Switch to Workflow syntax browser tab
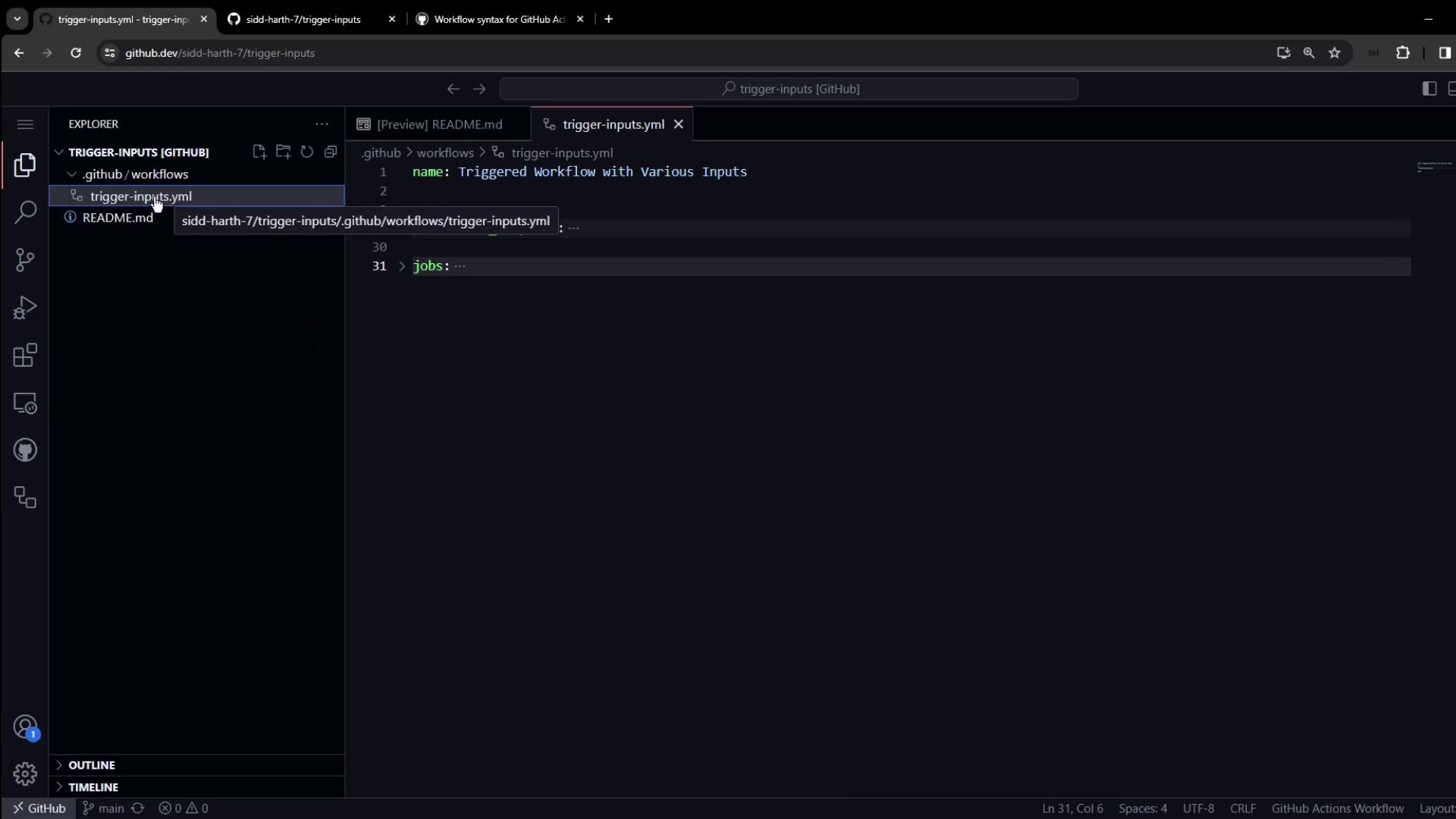 (x=499, y=19)
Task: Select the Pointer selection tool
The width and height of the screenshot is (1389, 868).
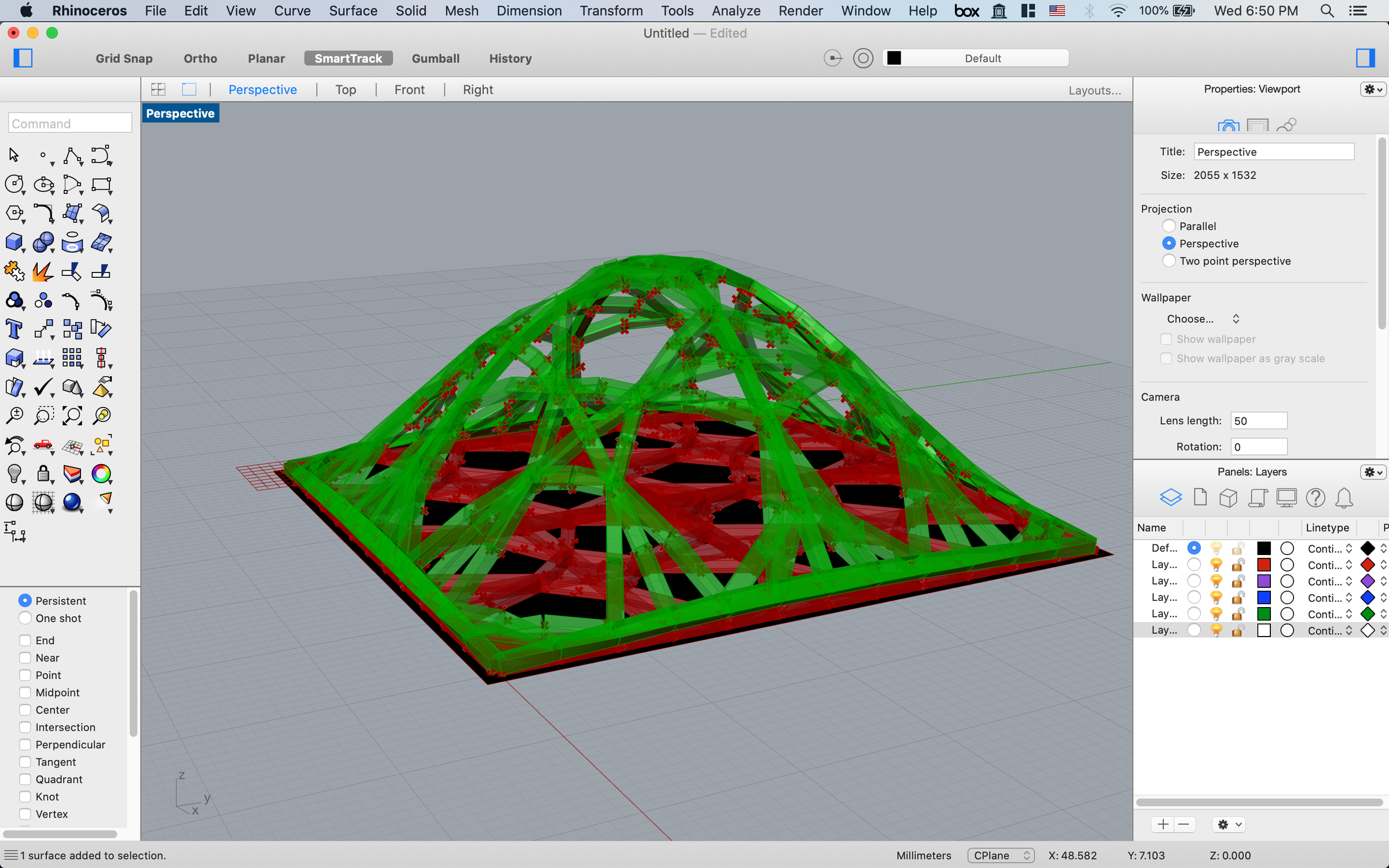Action: point(14,155)
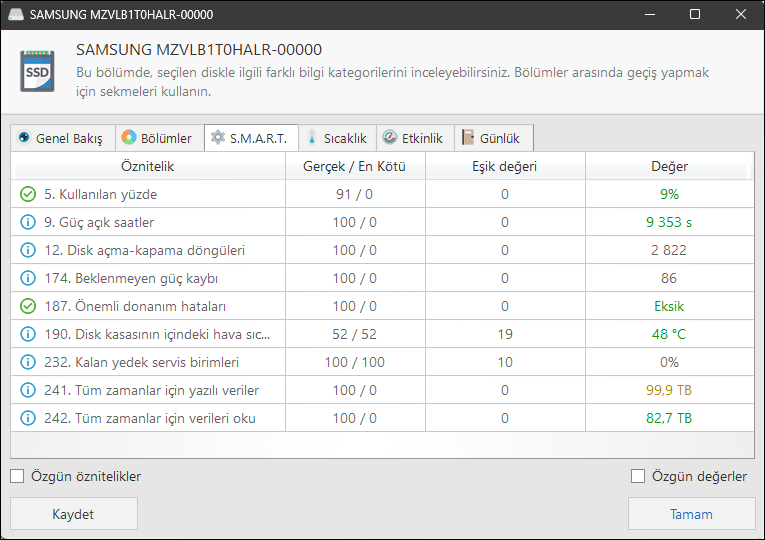
Task: Click the Tamam button
Action: [691, 514]
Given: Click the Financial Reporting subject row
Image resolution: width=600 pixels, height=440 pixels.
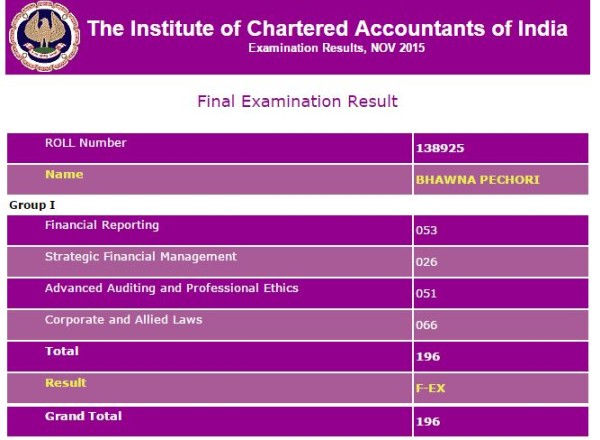Looking at the screenshot, I should click(102, 225).
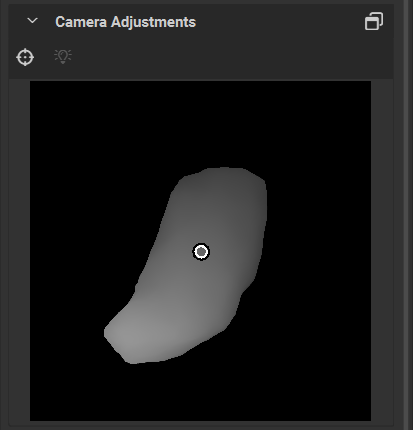Click header space between title and pop-out icon
Viewport: 413px width, 430px height.
280,22
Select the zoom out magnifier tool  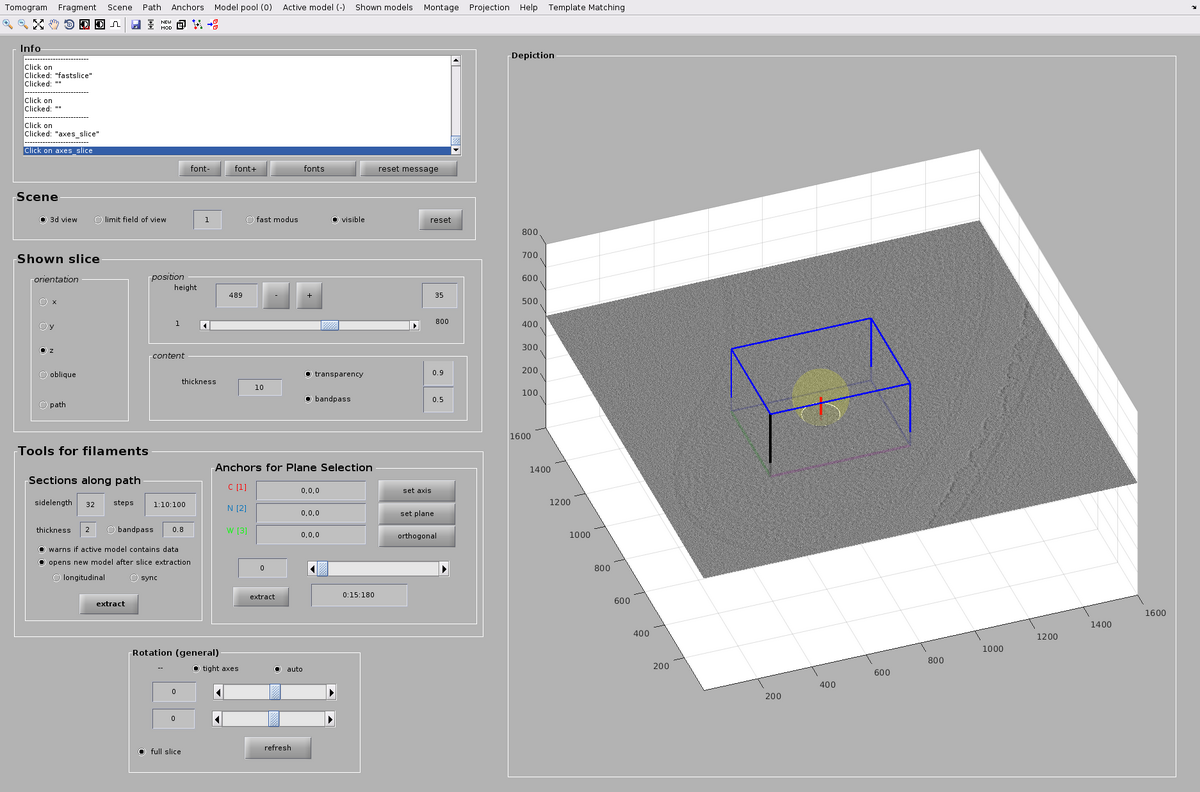pyautogui.click(x=22, y=25)
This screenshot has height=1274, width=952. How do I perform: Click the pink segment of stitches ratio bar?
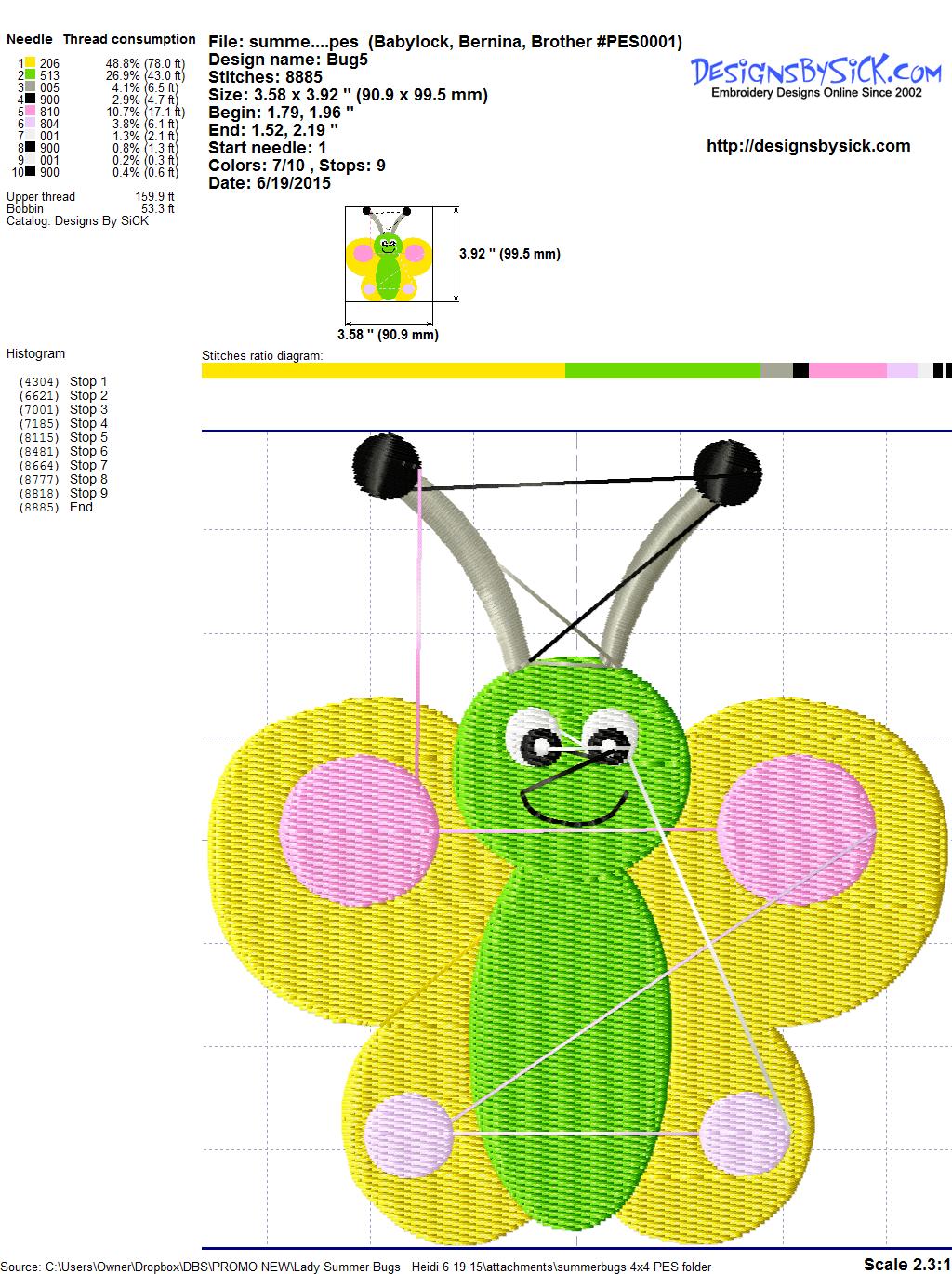[x=847, y=371]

====

■ Required task
Copy the records word for word from the very first line through the line with "Action: [691, 514]", and include that line. Leave the pictures out of your copy.

■ Written reply
Switch to Workflow syntax browser tab
 (x=499, y=19)
Task: Select the Pointer selection tool
The width and height of the screenshot is (1389, 868).
Action: point(14,155)
Task: Click the Tamam button
Action: [691, 514]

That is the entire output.